The Brazilian, the dog, the fox, this hybrid animal, with no defined species or pedigree, by name Jean Charles de Menezes died thus by mistake, put down with eight bullets. Such a vile and cruel death on a dog, a fox, or even on a rabbit would be proof of perversion and cruelty. And on a human? Excuse me Blair, excuse me Bush, excuse me terrified English subjects, what is it when perpetrated on a creature that is a human being? Even though it be natural in a country of samba and exotic good-in-bed mulattos, and for tourism; even so, and in spite of it, do you think that this subordinate deserved to die like a mad dog in London?

There was nothing national, nothing nationalistic, you understand. Far be it from us to think of demanding, I mean, complaining, sorry, we want to say, to plea in a whisper, humbly for Brazilians to be treated in a different manner. Because you see, the first news that was broadcast was that an Asiatic had been killed. Ah, well, if it is an Asiatic, the world will not tremble, all the blue-eyed nationalists, those from the West, gave a sigh of relief. They had said that because the eyes of the dead terrorist were of the slit type, brownish, which are the first signs of a second class, unimportant exotic world, way over there in the East. Later, surprise!, they realised that the boiling pot of Brazilian mixtures also exports slit-eyed, Chinese-like, American indigenous-like bombs. Then, shit! They saw on the floor of the underground that inert bundle, previously happy, that had drummed out samba and smiled for the family photos, for Mammy, I got on in Europe. They saw that the thing now with no brain was not even a terrorist. Sorry! What a pity, ladies, dogs and gentlemen!

It hadn’t anything to do with nationalism, though. We all know that the English do not treat their dogs like that. There is no nation in the world where people have more love for their pet dogs, pups, every single one.
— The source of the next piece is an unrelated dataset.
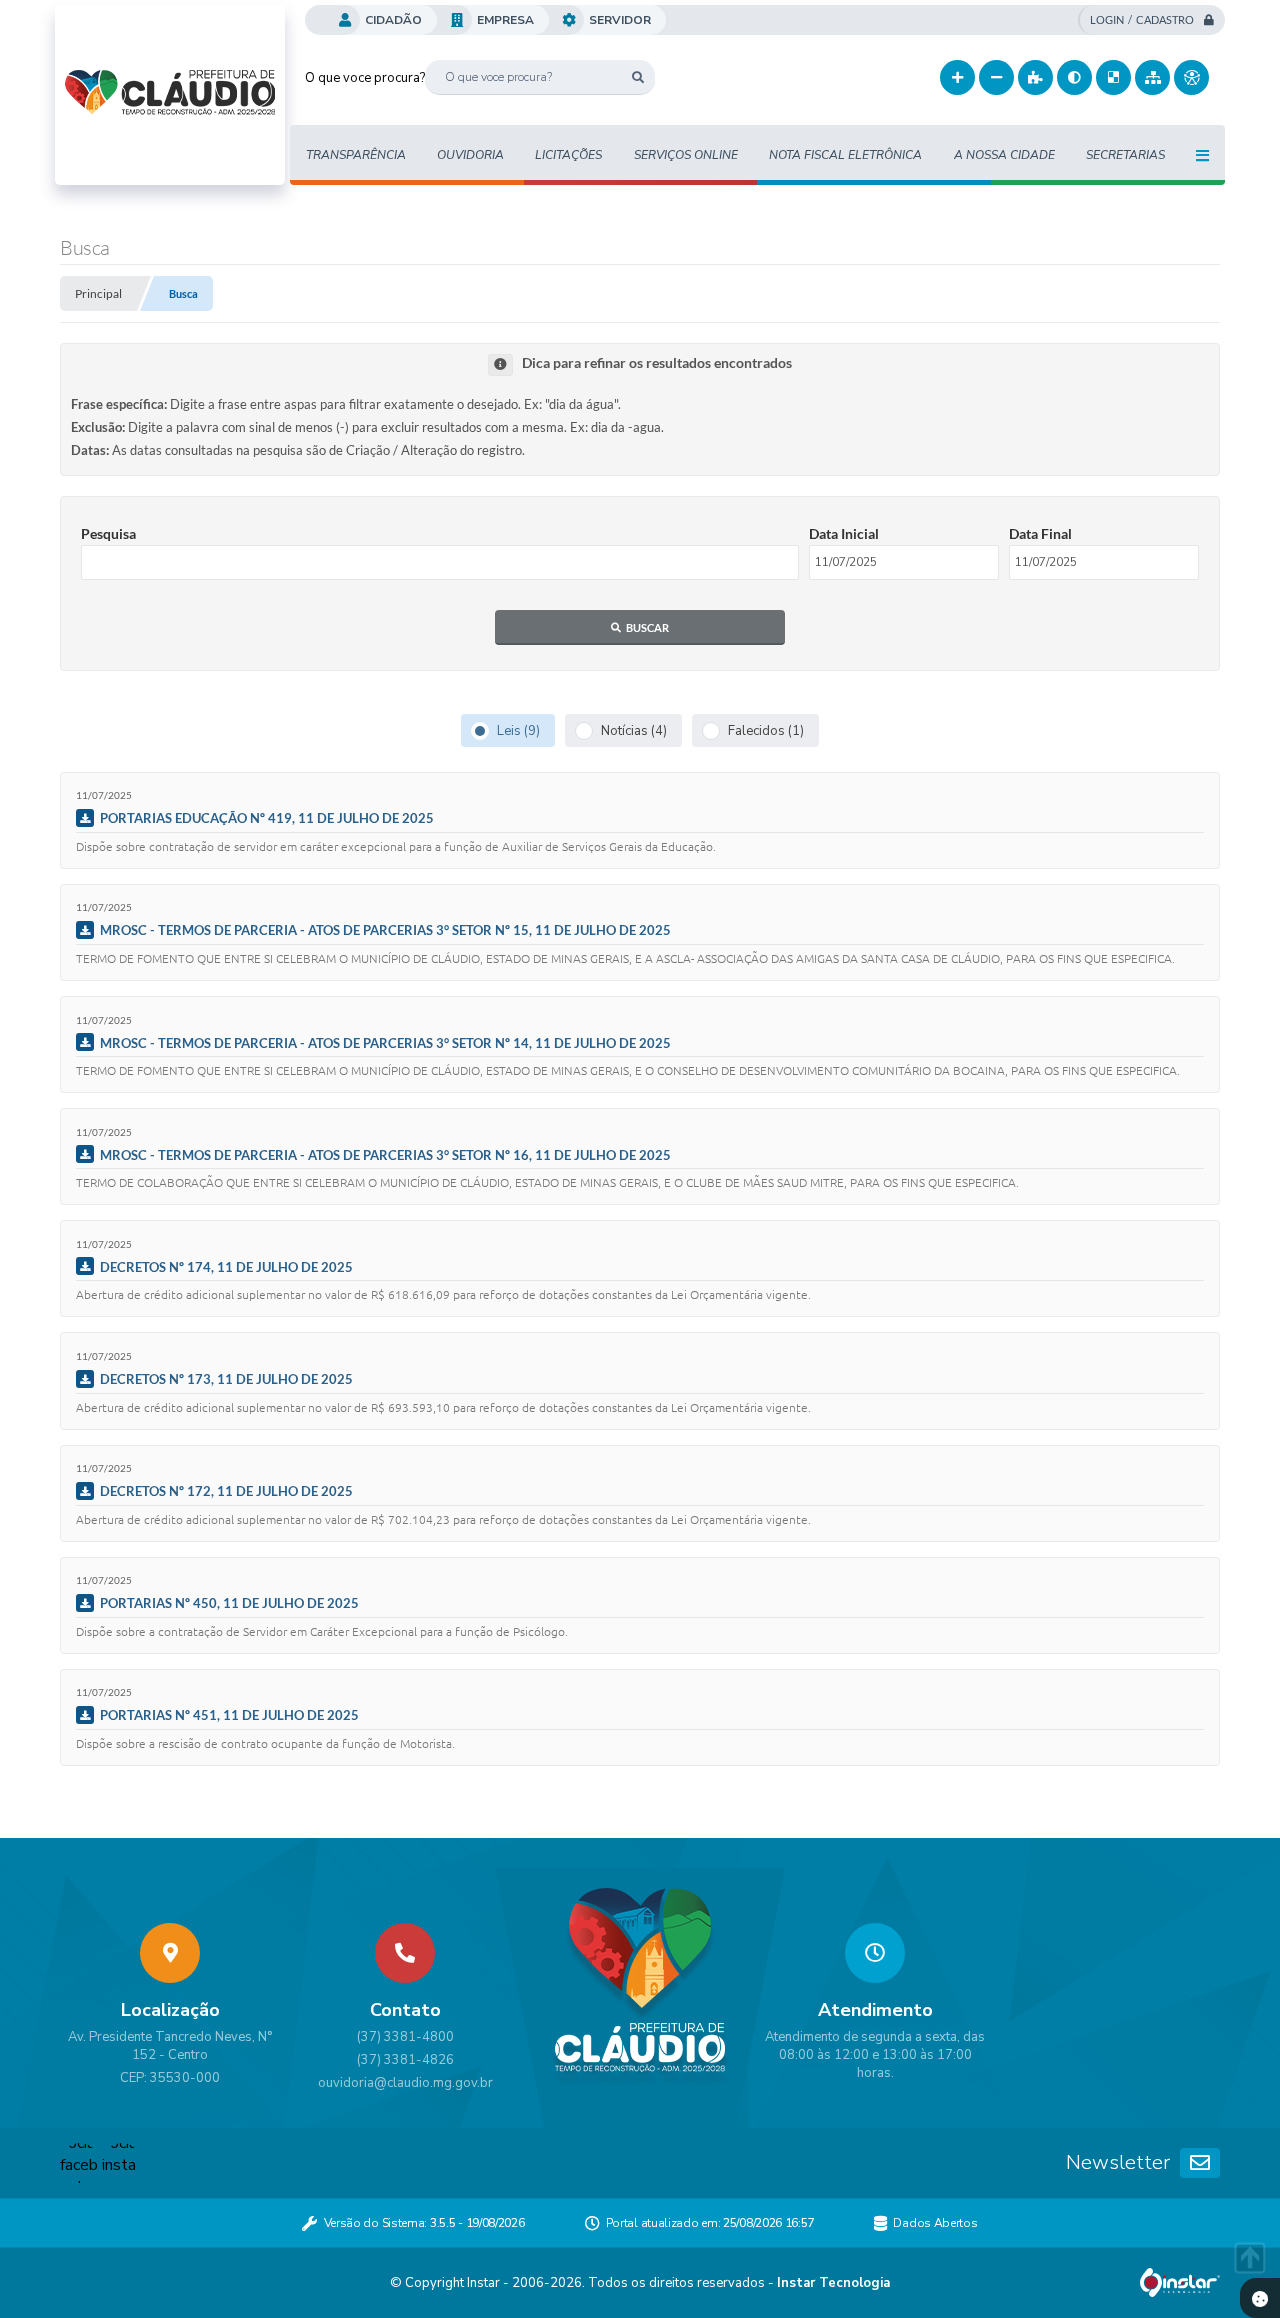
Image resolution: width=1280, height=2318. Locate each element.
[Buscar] (637, 77)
What is so great about going for a walk with their best friends pulling them on the end of a leash through the streets of London? So much love, say the wicked, so much affection dedicated to a fellow creature. No, English people do not treat their dogs that way. If there is a license to kill, to shoot at the heads of beings that move, that order is certainly not directed to dogs. It is directed to something of a much lower and obnoxious order, inferior, much more inferior to dogs, though it may walk (simulates walking), speak (simulates speaking), think (simulates thinking) and smile (simulates smiling). A thing that terror refers to as terrorism. Ah, well, if that is the case, then it’s OK. Terrorism against Terror, or Terror against Terrorism. The order of the concepts is still uncertain.
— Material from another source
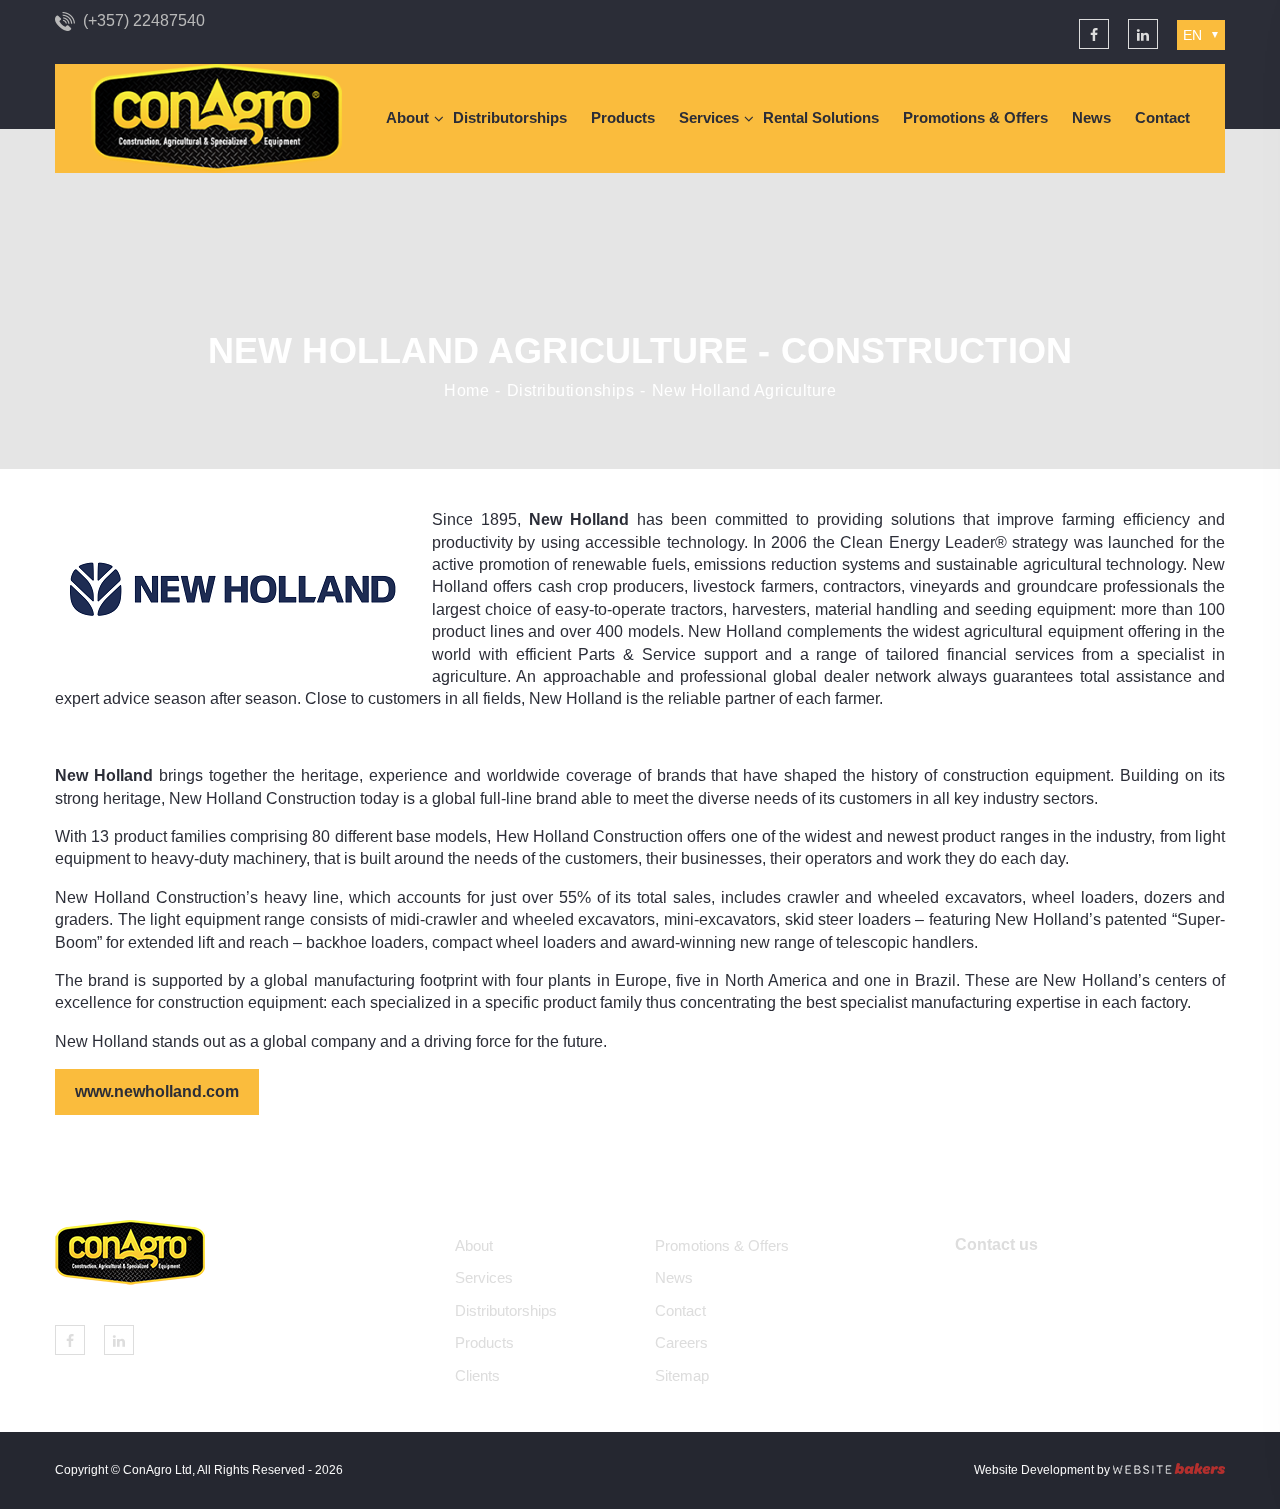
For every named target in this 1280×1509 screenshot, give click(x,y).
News (1091, 117)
But one thing is certain, one thing is clear, crystal clear, objectively so, and without any shadow of a doubt and that is that the terrorist has a face. The terrorist belongs to a race. The terrorist has a nationality. The terrorist has a belief, a language, class and region. The head most worthy of being destroyed by bullets has already been determined. We, the people of the Third World, are the terrorists. We Muslims are the terrorists. We Asiatics are the terrorists. We negroes, half-casts, latins and the like are the terrorists. Terrorists are all those who were not born with the identifiable characteristics of the mass of dogs and hooligans. Our skulls are the target, and the darker they are the more likely to be the target, the mark, the end. Our skull is Jean Charles de Menezes.

When I read the report of a witness to the assassination of Jean Charles, who had seen the eyes of the man immobilised on the ground, by the photos…

‘If you look at the photos, his eyes seem to be small, but when I saw his face for only a second, because it was all so quick, his eyes were quite, quite open. He seemed very, very scared.’ When I saw that report, I felt as if I had got a punch on the stomach. The small eyes that opened wide with fright, with a pistol pointed at his head, were mine, ours, our children’s, our brothers’ and sisters’, all non-British peoples’. The Asiatic eyes of all us terrorists.